OLYMPIA — Washington lawmakers reached a tentative agreement on a new state budget Monday and prepared to hurriedly approve the spending plan before their overtime session in Olympia comes to an end.

Leaders in the Senate and House said they won’t unveil specifics of the compromise until today and hope to pass it through both chambers by Wednesday. That will leave many lawmakers and the public with a chance to briefly review the massive plan that seeks to close the state’s $5 billion budget shortfall.

Sen. Ed Murray, a Democrat from Seattle who served as one of the lead negotiators, noted that lawmakers have already had many previous budget hearings and that the new deal offers nothing new.

“The public has seen every single item in this budget,” Murray said. “There are no surprises.”

House Republican Leader Richard DeBolt said one day probably wasn’t enough time for the public to fully assess the plan.
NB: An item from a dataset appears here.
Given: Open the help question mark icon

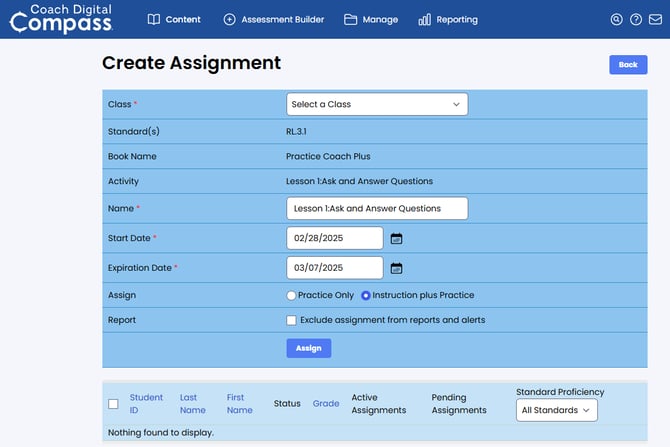Looking at the screenshot, I should tap(636, 19).
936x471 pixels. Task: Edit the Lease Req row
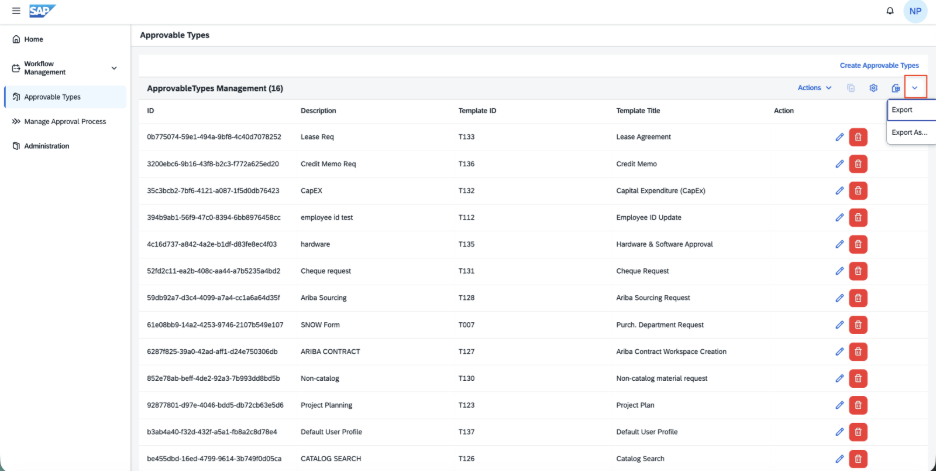(x=839, y=137)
But he wasn’t going to stand in the way of its passage and force lawmakers to remain in Olympia longer.

The Legislature wasn’t able to reach a deal on the spending plan when its regular session ended a month ago, leading Democratic Gov. Chris Gregoire to call them back for 30 days of overtime. Negotiators have been grappling over a series of challenging choices: whether to cut pay for teachers, how to save money in higher education and which social programs could do with less money.

Republican Sen. Joe Zarelli, of Ridgefield, said he was pleased that all sides worked together in the negotiations.

“I’m sure there are some things where people felt like they won and other things where they felt like they were marginalized,” Zarelli said. “Everybody’s going to have their pluses and their minuses.”

Rep. Ross Hunter, D-Medina, said the budget came together in a series of meetings that went late into the night. It was a daunting task, as all sides tried to cut billions in spending without causing too much damage, he said.

“We had a couple of moments where things were a little testy,” Hunter said.

Of all the parties involved, House Republicans emerged as least supportive of the plan. DeBolt said many of his members were concerned by some of the cuts to school spending — although he didn’t offer specifics on the compromise.

“I don’t see them getting a lot of votes on it,” DeBolt said. But House Republicans did have input on the plan and have agreed not to stand in the way of a vote, he said.

The budget agreement comes just hours after leaders announced a crucial deal on how to overhaul the state’s workers’ compensation system. That plan is also being ushered through the Legislature quickly, easily passing the House on Monday afternoon.

There’s still at least one major hurdle left for lawmakers to clear before Wednesday: They are still negotiating a deal that would lower the state’s debt limit.